A new crystal form of large ribosomal subunits from Halobacterium marismortui

Characterization and preliminary attempts for derivatization of crystals of large ribosomal subunits from Haloarcula marismortui diffracting to 3 A resolution

An improved form of crystals of large (50 S) ribosomal subunits from Haloarcula marismortui, formally named Halobacterium marismortui, diffracting to 3 A resolution, has been obtained by the addition of 1 mM-Cd2+ to the crystallization medium, which contained more than 1.9 M of other salts. The improved crystals, grown from functionally active particles to an average size of 0.3 mm x 0.3 mm x 0.08 mm, are isomorphous with the previously reported ones, which diffracted to 4.5 A. They are of space group C222(1), cell dimensions a = 210 A, b = 300 A, c = 581 A, and contain one particle in the asymmetric unit. Their superior internal order is reflected not only in their high resolution, but also in their reasonable mosaicity (less than 0.3 degrees). In contrast to the previously grown crystals, the new ones are of adequate mechanical strength and survive well the shock-cooling treatment. Due to their weak diffracting power, all crystallographic studies have been performed with synchrotron radiation. At cryotemperature, these crystals showed no measurable decay for a few days of irradiation and a complete diffraction data set could be collected from a single crystal. Efforts for initial phasing by specific and quantitative derivatization with super-dense heavy-atom clusters are in progress.

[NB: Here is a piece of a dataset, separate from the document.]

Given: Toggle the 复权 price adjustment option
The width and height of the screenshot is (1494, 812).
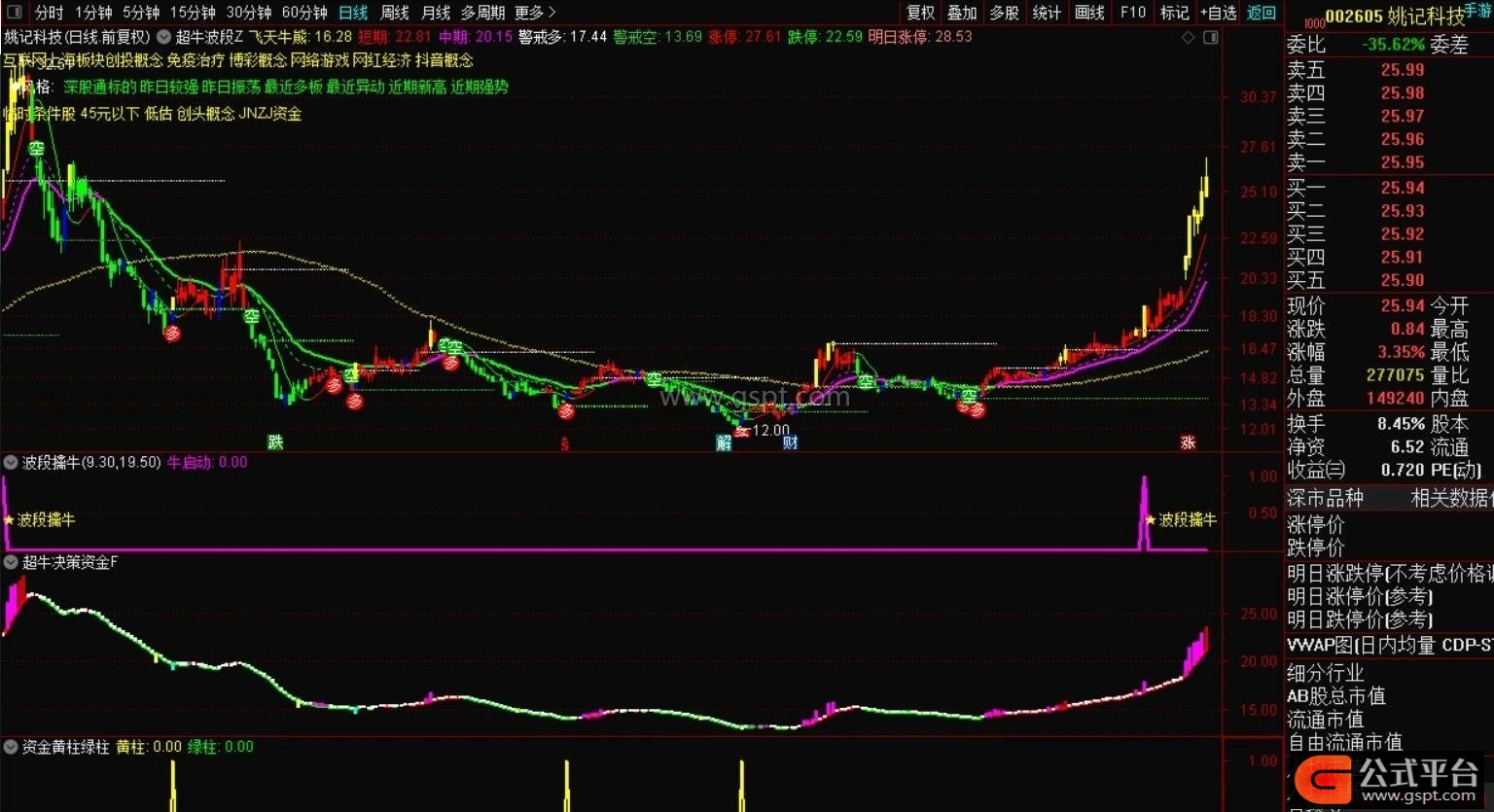Looking at the screenshot, I should point(920,13).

Approaching the molecular structure of ribosomes

Fifteen forms of three-dimensional crystals and three forms of two-dimensional sheets from ribosomal particles have been grown. In all cases only biologically active particles could be crystallized, the crystalline material retaining its integrity and biological activity for months. Cryastallographic data have been collected from crystals of 50 S ribosomal subunits, using synchrotron radiation, at temperatures between 19 and -180 degree C. Although at around 0 degrees C in the synchrotron X-ray beam the crystals rapidly lose their high-resolution reflections, at cryo-temperatures hardly any radiation damage occurs over long periods, and a complete set of diffraction data to about 6 A resolution could be collected from a single crystal. Heavy-atom clusters were used for soaking as well as for specific binding to the surface of the ribosomal subunits prior to crystallization. The 50 S ribosomal subunits from a mutant of Bacillus stearothermophilus which lacks the ribosomal protein BL11 crystallize isomorphously with the native form. Models of the entire 70 S ribosome and of the 50 S subunit have been reconstructed from two-dimensional sheets at 47 and 30 A, respectively. These models demonstrate the overall shape of the particles, the contact areas between large and small subunits, the space where protein biosynthesis may take place and a tunnel through the 50 S subunit which could provide a path for the nascent polypeptide chain.

The growth of ordered two-dimensional sheets of ribosomal particles from salt-alcohol mixtures

A procedure for the in vitro growth of well-ordered two-dimensional sheets from ribosomal particles using salts and salt-alcohol mixtures has been developed. Employing this procedure, ordered two-dimensional sheets of the wild type as well as of mutated 50 S ribosomal subunits from Bacillus stearothermophilus can readily be obtained. These sheets, stained with uranyl acetate or gold-thioglucose, are suitable for three-dimensional image reconstruction. They consist of relatively small unit cells with dimensions of 160 +/- 15 and 365 +/- 20 A. Diffraction patterns of electron micrographs of these sheets contain features to 25 A resolution.

A tunnel in the large ribosomal subunit revealed by three-dimensional image reconstruction

A better understanding of the molecular mechanism of protein biosynthesis depends on the availability of a reliable model for the ribosome particle. The application of a diffraction technique, namely, three-dimensional image reconstruction from two-dimensional sheets of the large ribosomal subunits of Bacillus stearothermophilus at a resolution of 30 angstroms is described. The resulting three-dimensional model shows at least four projecting arms, arranged radially near the presumed interface with the 30S subunit. The projecting arms are positioned around a cleft, which turns into a tunnel with a length of 100 to 120 angstroms and a diameter of up to 25 angstroms. This tunnel spans the particle and may provide the path taken by the nascent polypeptide chain.